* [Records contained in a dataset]

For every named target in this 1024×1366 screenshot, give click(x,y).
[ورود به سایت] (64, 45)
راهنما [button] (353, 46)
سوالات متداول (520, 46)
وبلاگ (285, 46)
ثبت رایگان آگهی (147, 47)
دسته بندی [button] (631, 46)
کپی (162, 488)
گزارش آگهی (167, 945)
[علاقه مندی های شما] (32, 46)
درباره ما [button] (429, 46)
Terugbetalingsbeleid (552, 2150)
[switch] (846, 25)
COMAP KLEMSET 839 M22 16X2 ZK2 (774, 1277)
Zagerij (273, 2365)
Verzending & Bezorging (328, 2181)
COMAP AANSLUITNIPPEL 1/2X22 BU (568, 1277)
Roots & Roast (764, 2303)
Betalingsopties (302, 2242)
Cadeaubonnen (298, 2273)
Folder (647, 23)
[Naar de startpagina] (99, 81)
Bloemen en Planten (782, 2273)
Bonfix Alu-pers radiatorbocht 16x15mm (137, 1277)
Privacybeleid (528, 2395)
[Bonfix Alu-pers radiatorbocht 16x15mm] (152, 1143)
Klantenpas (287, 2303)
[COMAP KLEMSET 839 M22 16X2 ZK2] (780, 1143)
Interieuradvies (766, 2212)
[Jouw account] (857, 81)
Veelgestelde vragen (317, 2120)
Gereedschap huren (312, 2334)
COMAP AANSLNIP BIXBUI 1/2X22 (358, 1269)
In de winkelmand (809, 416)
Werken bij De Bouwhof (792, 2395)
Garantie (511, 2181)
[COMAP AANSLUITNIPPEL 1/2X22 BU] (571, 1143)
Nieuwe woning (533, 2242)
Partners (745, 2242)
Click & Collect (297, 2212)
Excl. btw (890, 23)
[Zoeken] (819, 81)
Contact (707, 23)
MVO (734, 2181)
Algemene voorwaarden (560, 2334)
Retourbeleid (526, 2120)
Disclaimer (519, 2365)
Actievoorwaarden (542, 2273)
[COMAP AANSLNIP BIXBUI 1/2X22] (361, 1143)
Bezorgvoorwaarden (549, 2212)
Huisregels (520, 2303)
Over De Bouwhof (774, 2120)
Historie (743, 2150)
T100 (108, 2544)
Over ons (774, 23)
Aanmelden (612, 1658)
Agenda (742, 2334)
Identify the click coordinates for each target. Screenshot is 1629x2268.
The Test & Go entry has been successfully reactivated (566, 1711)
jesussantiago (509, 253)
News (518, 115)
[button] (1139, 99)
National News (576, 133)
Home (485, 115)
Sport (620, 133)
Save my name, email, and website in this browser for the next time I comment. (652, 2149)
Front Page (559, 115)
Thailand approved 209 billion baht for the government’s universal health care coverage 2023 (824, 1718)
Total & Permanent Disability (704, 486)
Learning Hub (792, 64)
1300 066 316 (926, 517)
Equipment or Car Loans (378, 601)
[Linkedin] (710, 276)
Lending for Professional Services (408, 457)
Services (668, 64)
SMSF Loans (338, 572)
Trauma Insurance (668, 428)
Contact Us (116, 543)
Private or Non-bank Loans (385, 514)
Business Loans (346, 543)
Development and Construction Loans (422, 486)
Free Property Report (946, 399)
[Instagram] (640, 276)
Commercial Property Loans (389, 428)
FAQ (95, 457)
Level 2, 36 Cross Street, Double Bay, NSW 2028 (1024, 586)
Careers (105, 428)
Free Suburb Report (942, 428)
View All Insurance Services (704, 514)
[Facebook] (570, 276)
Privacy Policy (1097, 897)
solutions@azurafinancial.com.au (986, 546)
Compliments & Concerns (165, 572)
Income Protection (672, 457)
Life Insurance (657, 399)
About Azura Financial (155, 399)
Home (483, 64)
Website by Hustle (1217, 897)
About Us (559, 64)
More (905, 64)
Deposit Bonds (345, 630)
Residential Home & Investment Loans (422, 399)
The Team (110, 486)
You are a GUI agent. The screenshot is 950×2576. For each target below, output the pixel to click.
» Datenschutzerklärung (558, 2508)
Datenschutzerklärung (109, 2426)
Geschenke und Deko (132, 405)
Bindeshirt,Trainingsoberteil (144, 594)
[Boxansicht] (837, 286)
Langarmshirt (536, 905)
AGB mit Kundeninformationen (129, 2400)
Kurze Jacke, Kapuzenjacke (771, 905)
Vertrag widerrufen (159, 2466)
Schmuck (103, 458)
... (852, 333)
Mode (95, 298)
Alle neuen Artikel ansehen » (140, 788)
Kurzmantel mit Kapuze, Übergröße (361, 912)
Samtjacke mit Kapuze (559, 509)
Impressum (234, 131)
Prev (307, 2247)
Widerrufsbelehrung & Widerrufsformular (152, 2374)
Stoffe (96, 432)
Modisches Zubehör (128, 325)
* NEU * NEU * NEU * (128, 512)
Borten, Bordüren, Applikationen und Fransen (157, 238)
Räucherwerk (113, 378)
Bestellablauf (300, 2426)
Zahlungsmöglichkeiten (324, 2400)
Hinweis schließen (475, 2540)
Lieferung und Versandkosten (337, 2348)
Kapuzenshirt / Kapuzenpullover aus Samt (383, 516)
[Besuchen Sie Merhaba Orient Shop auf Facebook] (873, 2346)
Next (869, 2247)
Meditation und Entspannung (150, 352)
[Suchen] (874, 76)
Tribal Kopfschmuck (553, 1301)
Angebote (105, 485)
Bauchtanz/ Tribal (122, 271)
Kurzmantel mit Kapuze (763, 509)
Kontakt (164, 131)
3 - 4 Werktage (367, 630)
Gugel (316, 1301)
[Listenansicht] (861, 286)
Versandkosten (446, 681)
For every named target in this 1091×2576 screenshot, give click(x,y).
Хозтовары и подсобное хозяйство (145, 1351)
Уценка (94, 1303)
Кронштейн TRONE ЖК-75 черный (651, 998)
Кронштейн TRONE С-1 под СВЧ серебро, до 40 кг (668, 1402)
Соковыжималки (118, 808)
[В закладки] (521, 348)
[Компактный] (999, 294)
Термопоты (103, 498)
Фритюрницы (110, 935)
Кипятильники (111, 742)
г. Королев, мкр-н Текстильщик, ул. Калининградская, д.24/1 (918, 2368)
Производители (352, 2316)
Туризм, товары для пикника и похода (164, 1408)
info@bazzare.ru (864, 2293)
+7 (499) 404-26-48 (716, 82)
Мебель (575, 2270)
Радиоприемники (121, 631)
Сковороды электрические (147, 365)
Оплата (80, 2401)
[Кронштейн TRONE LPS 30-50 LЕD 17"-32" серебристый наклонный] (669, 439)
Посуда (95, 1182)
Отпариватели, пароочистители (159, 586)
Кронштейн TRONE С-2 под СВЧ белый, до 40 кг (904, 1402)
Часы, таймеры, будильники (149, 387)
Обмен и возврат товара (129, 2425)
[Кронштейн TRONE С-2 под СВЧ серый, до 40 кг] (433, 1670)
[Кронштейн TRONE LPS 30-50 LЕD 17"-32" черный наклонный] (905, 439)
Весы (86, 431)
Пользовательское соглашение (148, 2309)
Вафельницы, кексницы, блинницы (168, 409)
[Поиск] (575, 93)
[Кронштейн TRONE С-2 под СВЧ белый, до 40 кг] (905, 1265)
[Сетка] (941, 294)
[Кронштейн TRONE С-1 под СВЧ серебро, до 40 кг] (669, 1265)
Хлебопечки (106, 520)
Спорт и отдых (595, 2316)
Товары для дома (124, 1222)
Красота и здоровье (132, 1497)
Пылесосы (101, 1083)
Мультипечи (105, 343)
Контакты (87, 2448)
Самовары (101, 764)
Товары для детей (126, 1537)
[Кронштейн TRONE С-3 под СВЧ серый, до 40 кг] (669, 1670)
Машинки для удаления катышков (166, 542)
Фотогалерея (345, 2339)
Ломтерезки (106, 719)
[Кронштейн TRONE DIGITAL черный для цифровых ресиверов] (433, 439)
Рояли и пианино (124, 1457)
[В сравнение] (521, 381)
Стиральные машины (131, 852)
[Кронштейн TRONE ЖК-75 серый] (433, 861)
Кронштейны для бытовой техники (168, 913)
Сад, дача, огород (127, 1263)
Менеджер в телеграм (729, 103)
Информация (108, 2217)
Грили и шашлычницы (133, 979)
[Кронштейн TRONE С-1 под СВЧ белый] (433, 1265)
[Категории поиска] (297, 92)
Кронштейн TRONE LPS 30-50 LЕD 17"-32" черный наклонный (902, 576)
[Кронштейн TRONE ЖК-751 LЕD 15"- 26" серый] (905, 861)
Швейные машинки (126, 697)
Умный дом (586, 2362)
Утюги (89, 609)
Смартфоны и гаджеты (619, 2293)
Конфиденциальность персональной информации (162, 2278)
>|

* [Instructions to follow] Give an exact copy of the lines above, from the top of the records to the line that contains "Sport (620, 133)", taking in both ends.

* [Solution]
For every named target in this 1024×1366 screenshot, give click(x,y).
[ورود به سایت] (64, 45)
راهنما [button] (353, 46)
سوالات متداول (520, 46)
وبلاگ (285, 46)
ثبت رایگان آگهی (147, 47)
دسته بندی [button] (631, 46)
کپی (162, 488)
گزارش آگهی (167, 945)
[علاقه مندی های شما] (32, 46)
درباره ما [button] (429, 46)
Terugbetalingsbeleid (552, 2150)
[switch] (846, 25)
COMAP KLEMSET 839 M22 16X2 ZK2 (774, 1277)
Zagerij (273, 2365)
Verzending & Bezorging (328, 2181)
COMAP AANSLUITNIPPEL 1/2X22 BU (568, 1277)
Roots & Roast (764, 2303)
Betalingsopties (302, 2242)
Cadeaubonnen (298, 2273)
Folder (647, 23)
[Naar de startpagina] (99, 81)
Bloemen en Planten (782, 2273)
Bonfix Alu-pers radiatorbocht 16x15mm (137, 1277)
Privacybeleid (528, 2395)
[Bonfix Alu-pers radiatorbocht 16x15mm] (152, 1143)
Klantenpas (287, 2303)
[COMAP KLEMSET 839 M22 16X2 ZK2] (780, 1143)
Interieuradvies (766, 2212)
[Jouw account] (857, 81)
Veelgestelde vragen (317, 2120)
Gereedschap huren (312, 2334)
COMAP AANSLNIP BIXBUI 1/2X22 (358, 1269)
In de winkelmand (809, 416)
Werken bij De Bouwhof (792, 2395)
Garantie (511, 2181)
[COMAP AANSLUITNIPPEL 1/2X22 BU] (571, 1143)
Nieuwe woning (533, 2242)
Partners (745, 2242)
Click & Collect (297, 2212)
Excl. btw (890, 23)
[Zoeken] (819, 81)
Contact (707, 23)
MVO (734, 2181)
Algemene voorwaarden (560, 2334)
Retourbeleid (526, 2120)
Disclaimer (519, 2365)
Actievoorwaarden (542, 2273)
[COMAP AANSLNIP BIXBUI 1/2X22] (361, 1143)
Bezorgvoorwaarden (549, 2212)
Huisregels (520, 2303)
Over De Bouwhof (774, 2120)
Historie (743, 2150)
T100 (108, 2544)
Over ons (774, 23)
Aanmelden (612, 1658)
Agenda (742, 2334)
Identify the click coordinates for each target. Screenshot is 1629x2268.
The Test & Go entry has been successfully reactivated (566, 1711)
jesussantiago (509, 253)
News (518, 115)
[button] (1139, 99)
National News (576, 133)
Home (485, 115)
Sport (620, 133)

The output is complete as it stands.